L’équipe a déposé une demande de droit de révision auprès de la FIA et plusieurs de ses membres ont même été aperçus après l’arrivée en train de mesurer la voie des stands à l’aide d’une roue de géomètre afin de vérifier certains paramètres.
L’un des arguments avancés par Alpine concerne notamment la géométrie particulière de la pitlane monégasque. Les lignes d’entrée et de sortie sont tracées en biais et la forme même de la voie des stands pourrait influencer sa longueur totale selon l’endroit exact où les mesures sont effectuées.
Pour autant, peu d’observateurs estiment qu’une éventuelle réussite de cette procédure pourrait déboucher sur une modification du classement final du Grand Prix. D’autant plus que l’ingénieur de course de Gasly a plusieurs fois répété au Français de faire attention.
La principale difficulté réside dans le fait qu’Alpine n’a pas été la seule équipe concernée par ces sanctions. Certains pilotes, comme Lewis Hamilton et Oscar Piastri, ont purgé leurs pénalités pendant la course, tandis que d’autres ont subi des conséquences sportives directes.
George Russell, par exemple, avait reçu une pénalité de passage par les stands après ne pas avoir correctement respecté la procédure liée à sa sanction initiale de cinq secondes.
Même si une modification du résultat paraît improbable, Alpine espère néanmoins tirer des enseignements de cette affaire.
L’objectif est notamment de mieux comprendre ce que l’équipe, ainsi que ses concurrentes, aurait pu faire pour anticiper la situation, mais aussi d’inciter éventuellement la FIA à revoir certaines méthodes de mesure ou certains systèmes de contrôle si cela est jugé nécessaire.
Avant d’en arriver là, Alpine devra toutefois franchir une première étape importante.
L’audience relative à la demande de droit de révision se tiendra jeudi à 13 heures, sous forme virtuelle, alors même que les pilotes seront engagés dans leurs obligations médiatiques dans le paddock du Grand Prix de Barcelone.
Pour que sa requête soit acceptée, l’écurie française devra présenter des éléments nouveaux, significatifs et pertinents qui n’étaient pas disponibles au moment où les commissaires sportifs ont rendu leur décision initiale.

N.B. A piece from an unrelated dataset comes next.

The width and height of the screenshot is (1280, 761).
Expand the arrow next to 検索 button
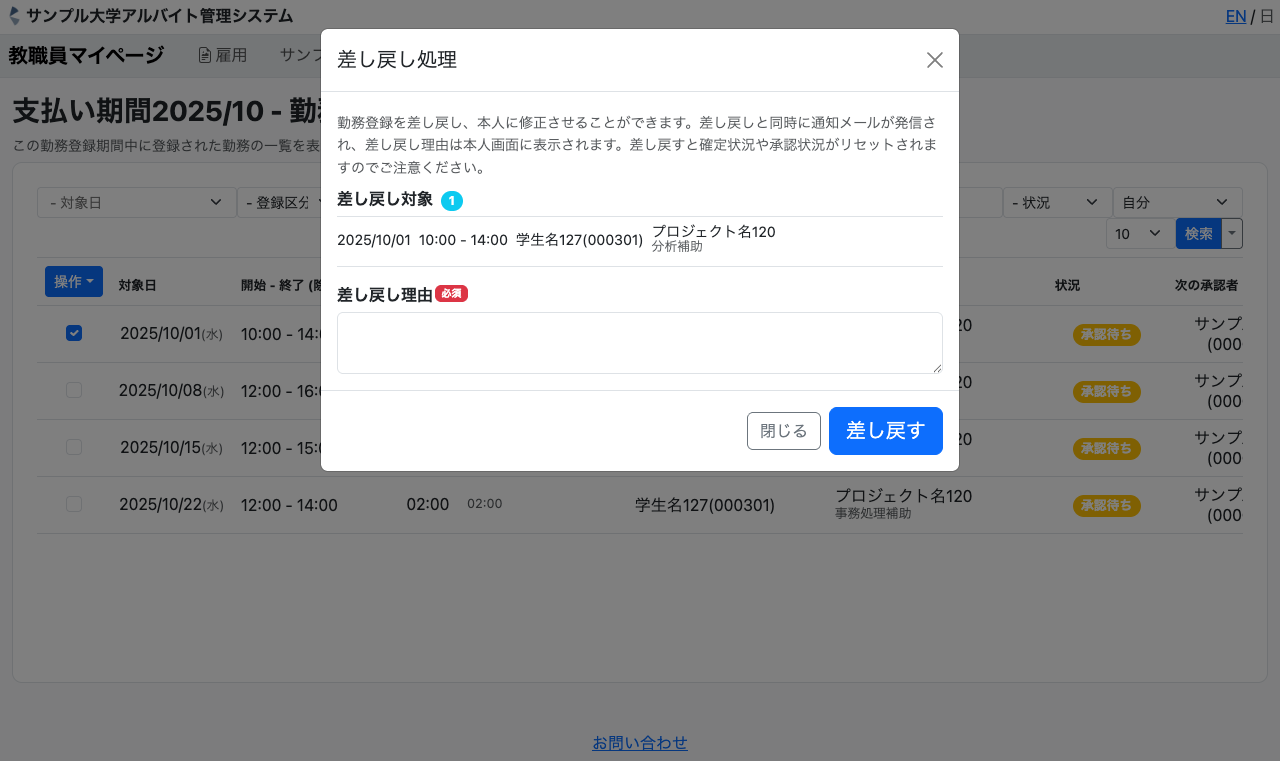pyautogui.click(x=1232, y=234)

Quelques heures après avoir perdu ce qui aurait pu constituer l’un des meilleurs résultats de sa carrière avec Alpine, Pierre Gasly n’avait d’ailleurs pas caché sa profonde détresse.

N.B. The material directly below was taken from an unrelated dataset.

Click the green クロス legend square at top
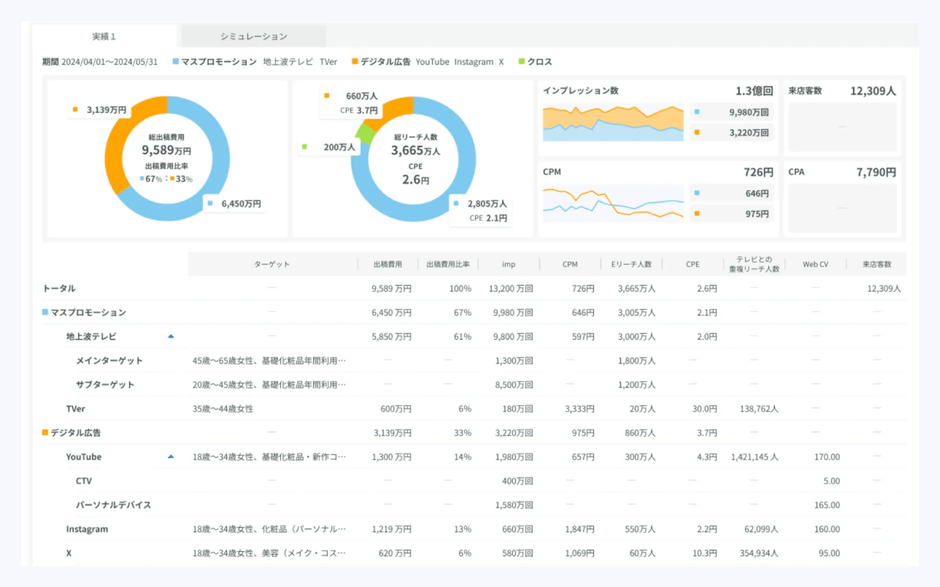click(x=522, y=62)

“Je ne pense pas qu’il y ait quoi que ce soit qui puisse me faire plus mal que cela à l’heure actuelle,” avait confié le Français.
Une déclaration qui illustre l’ampleur de la déception ressentie par le pilote normand, désormais suspendu à la décision de la FIA, même si les espoirs de récupérer ce podium semblent aujourd’hui particulièrement minces.